➀for all states and actions, the value of a state is greater than or equal to the right part of the original expression, and we say the new expression of inequality [B].
➁the whole right part of [B] is just the Q-value.

[2] What and how do we minimize here?

Caution must be made that we are given a set of sampling data of a MDP model:
➀since inequality [B] is refined for all states and actions, what we want to minimize is not a single state.
➁inequality [B] aims at all states, what we should minimize is a vector.
a single $V(S)$ is unbounded, we should as a whole evaluate all states in one minimize operation.

Due to above concerns in ➀,➁,➂, it turns out to minimize the sum of all states to make it work:
$min\;\sum_{S}V(S)$…[C]

So, $min\;\sum_{S}V(S)$ is going to operate on all the individual $V(S)$ and make each of them to be as small as they can be, so that it actually equals the $max\;V(S)$ for all $S$.

Besides, $min\;\sum_{S}V(S)$ isn't an upper bound on the max, if any distinct $V(S)$ is an upper bound, then you won't have the minimum sum. You can always move it down a little bit.

[3] The primal

This is atually a linear program by putting [B] and [C] together, some textbook name it the primal:
$\;\;\forall S,A\;V(S)\geq R(S,A)+\gamma\sum_{S’}P(S’\vert S,A)\cdot V(S’)$
$\;\;\;\;min\;\sum_{S}V(S)$

You can regard [C] as the linear objective function. To be believed that it is the solution equivalent to the solution to the MDP. We can just write down this linear program and give it to a linear program solver that runs in polynomial time and finally gets $V(S)$ for all state $S$.

How do we get our policy from that? We just choose the action that always returns the best(maximum) value, choose this greedy policy with respect to that optimal value function, and we are doing it in the unit of each distinct state.

Linear Programming Duality

[1] A mechanical process

One more thing about linear programming is by switching from the primal to what’s called the dual. It has such nice property that by:
changing constraints into variables
changing variables into constraints

You can get a new linear programming that is equivalent to the original old one, this is called the linear programming duality. Sometimes, it would be useful to solve a MDP by putting bounds and constraints on the solutions.

We treat the process of producing the dual of linear programming to be just a mechanical process.

[2] The dual

$max_{q_{S,A}}\sum_{S}\sum_{A}q_{S,A}\cdot R(S,A)$…[D]
$\;\;$such that $1$+$\gamma\cdot\sum_{S}\sum_{A}q_{S,A}\cdot P(S’\vert S,A)$=$\sum_{A’}q_{S’,A’}$…[E]
$\;\;\;\forall S,A\;q_{S,A}\geq 0$…[F]

➀[D] is the linear objective function.
➁[E] and [F] are the constraints.

We perform a series of steps to turn each constraint from the primal becomes variable in the dual, each variable in the primal becomes constraint in the dual, and maximum becomes minimum, bound becomes objective function.

In more detail, the $V(S)$ and $R(S,A)$ term in [B], the constraint of primal, has been turned into the variables in the linear objective function expressed by [D] in dual, with $V(S)$ be replaced with $q_{S,A}$, which is the next new introduced concept, the aganet flow.

:: COLLECTED DATA ::

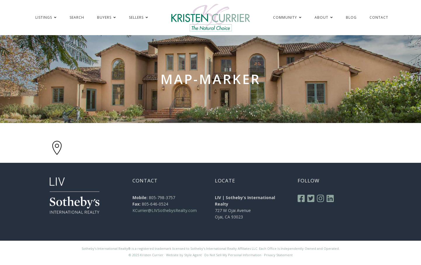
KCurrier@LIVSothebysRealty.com (164, 210)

:: WHAT IS REQUIRED ::
Pick up the notes on solving MDPs with linear programming after their last sentence and continue writing them.

:: OUTPUT BELOW ::
[3] New introduced policy flow

In this dual, the optimization is to maximize the sum over all state-action pairs of the reward for that state-action pair times the value of $q_{S,A}$, which is the new introduced policy flow; it’s not the same Q-value.

The policy flow, $q_{S,A}$ could be regarded as how much agentness is flowing through each state-action pair. If it follows the policy, it is going to spend some time running in that environment of MDP, passing through each state-action pair. When it is transiting from current state-action pair to its next state-action pair, it is discounted by $\gamma$.

Here is the concept that each time the policy flow passes through a state-action pair, we’re going to get the reward associated with that state-action pair. What we’d like to do is to maximize the reward according to this concept by means of $max_{q_{S,A}}\sum_{S}\sum_{A}q_{S,A}\cdot R(S,A)$.

[4] Min in primal vs max in dual

It’s more intuitive for we do the maximizing job in the dual, comparing with the minimum we do in the primal. What we don't want is to have an upper bound in the primal, that’s why we choose to minimize the sum of all states’ value.

We choose $max_{q_{S,A}}\sum_{S}\sum_{A}q_{S,A}\cdot R(S,A)$, [D] in the dual to maximize our reward each time the agent flow passing through each state-action pair, how to guarantee that we won't have an upper bound of each or some state-action pair? This is a good question.

It’s going to be subject to the following idea, or just the constraint.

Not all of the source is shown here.